Docker for SDL

Why?

There are two recurring problems in SDL projects that often block forward progress:

It works on my machine: Tests run on one person’s computer but not another’s, typically because someone has installed a slightly different library or has configured some option slightly differently. Software has to work all of the time; it is not enough that one person on the team can run the software. Everyone, including clients, must be able to run it using published configurations.
Endless time spent setting up a development environment: because setup is based on capturing detailed instructions and everyone’s computer is slightly different, getting a new project to build on your machine means debugging someone else’s build instructions. The core issue is that the build documentation is written by hand, and people make errors when capturing steps. This soaks a lot of productive time, leading to the mistake (an “anti-pattern”) of spending whole sprints on doing nothing but trying to get build environments set up.

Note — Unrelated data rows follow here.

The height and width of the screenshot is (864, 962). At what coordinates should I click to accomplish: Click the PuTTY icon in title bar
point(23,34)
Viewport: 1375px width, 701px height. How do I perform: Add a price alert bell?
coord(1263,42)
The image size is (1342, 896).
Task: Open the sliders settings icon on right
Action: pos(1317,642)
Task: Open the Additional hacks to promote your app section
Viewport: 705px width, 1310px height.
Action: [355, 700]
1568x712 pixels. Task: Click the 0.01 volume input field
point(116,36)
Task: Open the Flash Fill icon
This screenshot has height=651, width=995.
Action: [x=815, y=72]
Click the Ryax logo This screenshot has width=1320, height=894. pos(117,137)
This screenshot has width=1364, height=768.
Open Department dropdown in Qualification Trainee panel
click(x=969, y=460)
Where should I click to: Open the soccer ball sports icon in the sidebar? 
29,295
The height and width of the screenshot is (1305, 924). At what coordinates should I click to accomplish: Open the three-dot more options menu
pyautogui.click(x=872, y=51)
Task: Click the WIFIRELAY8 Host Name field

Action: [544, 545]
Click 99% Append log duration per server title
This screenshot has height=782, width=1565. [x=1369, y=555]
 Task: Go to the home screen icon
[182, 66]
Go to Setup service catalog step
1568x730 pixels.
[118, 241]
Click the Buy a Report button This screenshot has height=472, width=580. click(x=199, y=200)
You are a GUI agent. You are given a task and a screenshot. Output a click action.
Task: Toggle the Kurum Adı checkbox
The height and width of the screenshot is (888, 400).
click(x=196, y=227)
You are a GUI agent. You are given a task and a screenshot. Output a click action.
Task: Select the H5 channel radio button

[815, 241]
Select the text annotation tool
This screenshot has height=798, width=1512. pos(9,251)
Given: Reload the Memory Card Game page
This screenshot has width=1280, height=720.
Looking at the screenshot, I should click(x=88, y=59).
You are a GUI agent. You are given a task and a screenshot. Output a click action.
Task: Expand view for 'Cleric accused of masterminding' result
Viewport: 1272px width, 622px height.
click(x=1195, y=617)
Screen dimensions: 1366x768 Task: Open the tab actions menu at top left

Docker is a general purpose tool that has lots of uses, but our initial focus will be on using it to solve the above two problems.

Docker Basics

Docker is a platform for building and running applications. This is similar to an operating system such as Windows or Linux, but with a full operating system installed software is available to all users. With Docker you can install your own software packages separate from any others, allowing a build to use just the packages needed without conflicts with the build requirements for other software systems. This is similar to a virtual machine, in which a computer runs a program that translates all operations for one machine (say, Windows) into commands that can be interpreted by another (say, Linux). But the difference is that Docker takes advantage of existing services so installations do not need to repeat work that is already done. This makes for a significantly lighter footprint.

Docker runs your application in a container. In many cases, containers are an operating system combined with any software packages you need to build and run your code. For example, you might use Ubuntu Linux as your operating system, the version 23 of the Java Development Kit, and Apache for a web server. Commonly, Docker is used to create an image, and then that image is run on a Docker server to create a (running) container.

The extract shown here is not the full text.